[WHAT IS EXPECTED]: Transcribe the lines below verbatim, skipping the images.

- - -

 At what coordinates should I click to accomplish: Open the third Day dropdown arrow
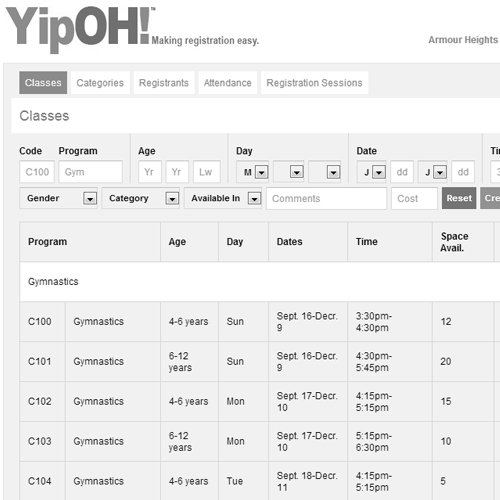[x=333, y=172]
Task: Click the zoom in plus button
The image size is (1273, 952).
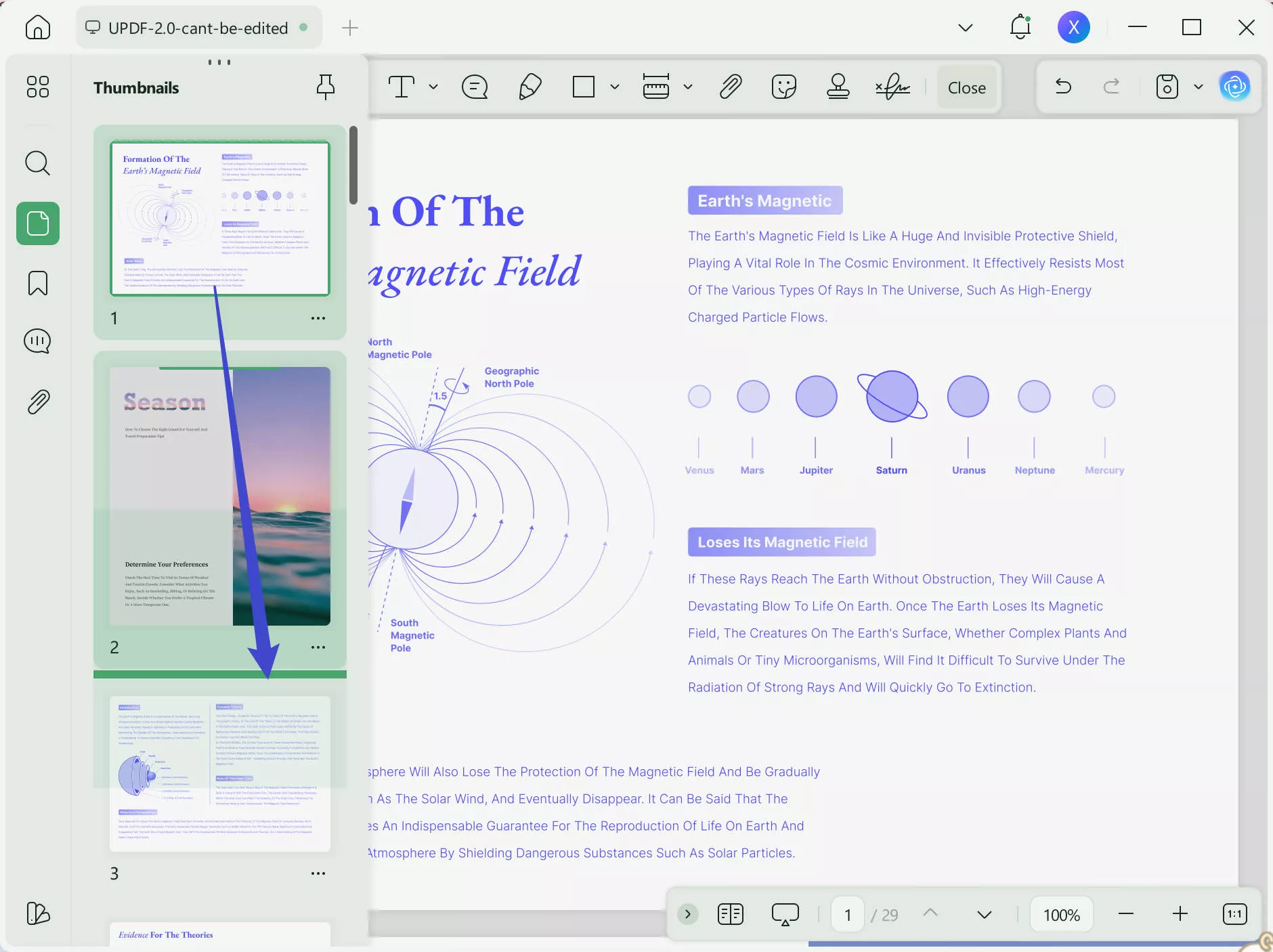Action: click(1180, 914)
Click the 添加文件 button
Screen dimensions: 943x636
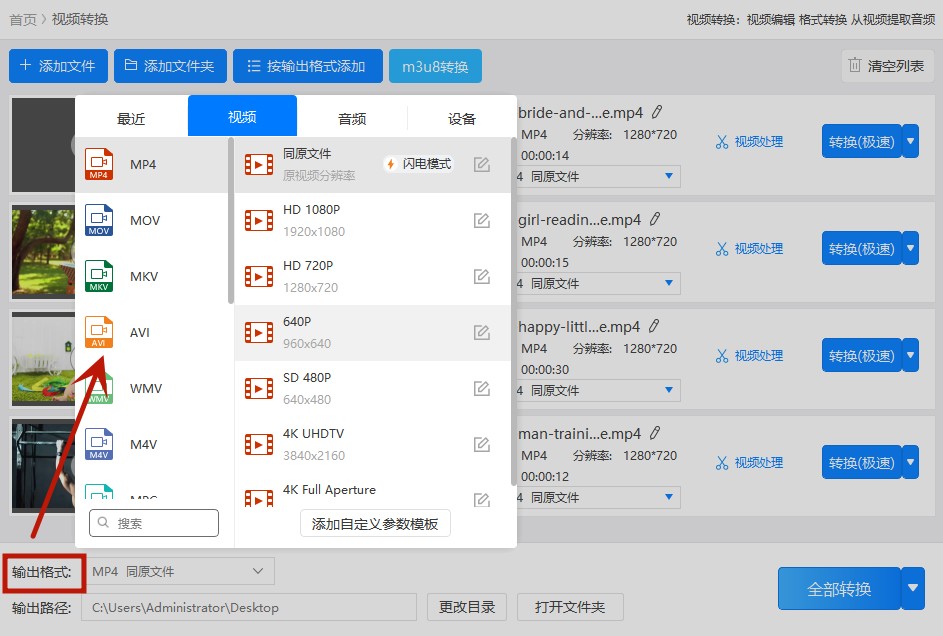tap(58, 66)
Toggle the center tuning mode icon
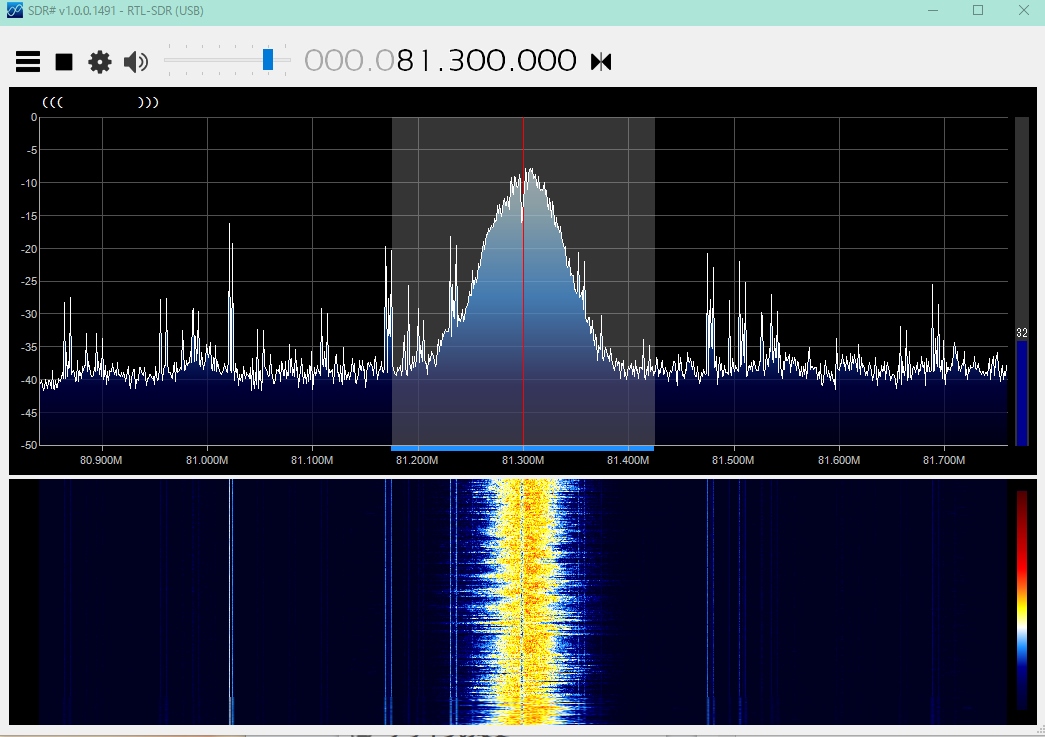This screenshot has height=737, width=1045. (600, 62)
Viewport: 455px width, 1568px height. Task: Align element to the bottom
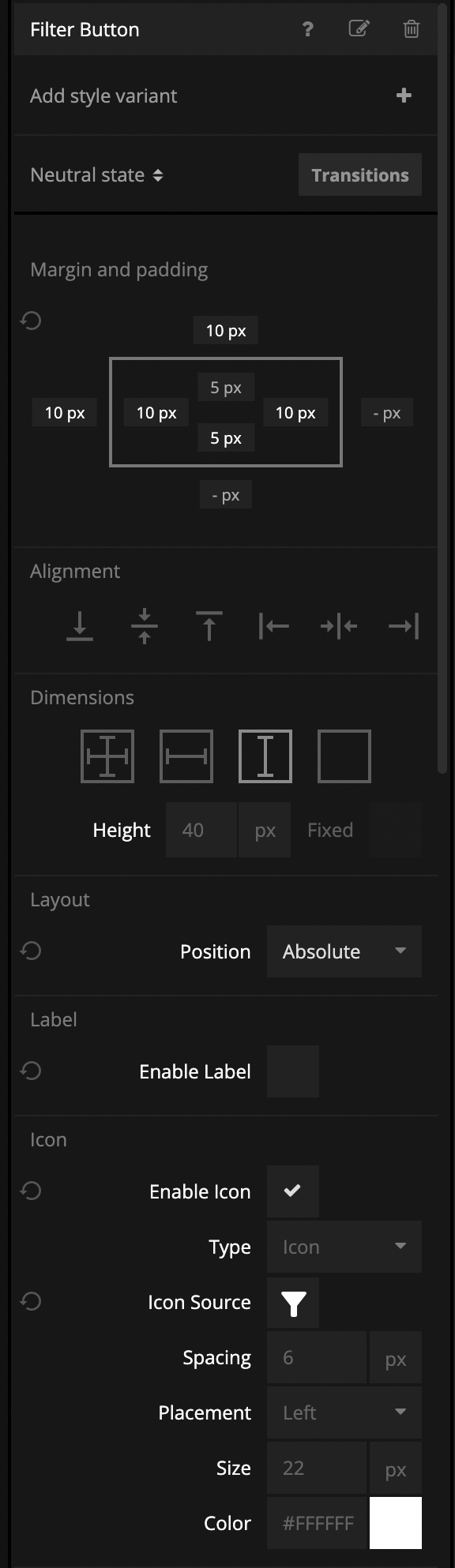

- - -

[EXERCISE ANSWER]:
 At what coordinates should I click to accomplish: Open the third Day dropdown arrow
[x=333, y=172]
Task: Click the zoom in plus button
The image size is (1273, 952).
Action: click(1180, 914)
Click the 添加文件 button
Screen dimensions: 943x636
tap(58, 66)
Toggle the center tuning mode icon
This screenshot has height=737, width=1045. (600, 62)
Viewport: 455px width, 1568px height. Task: Align element to the bottom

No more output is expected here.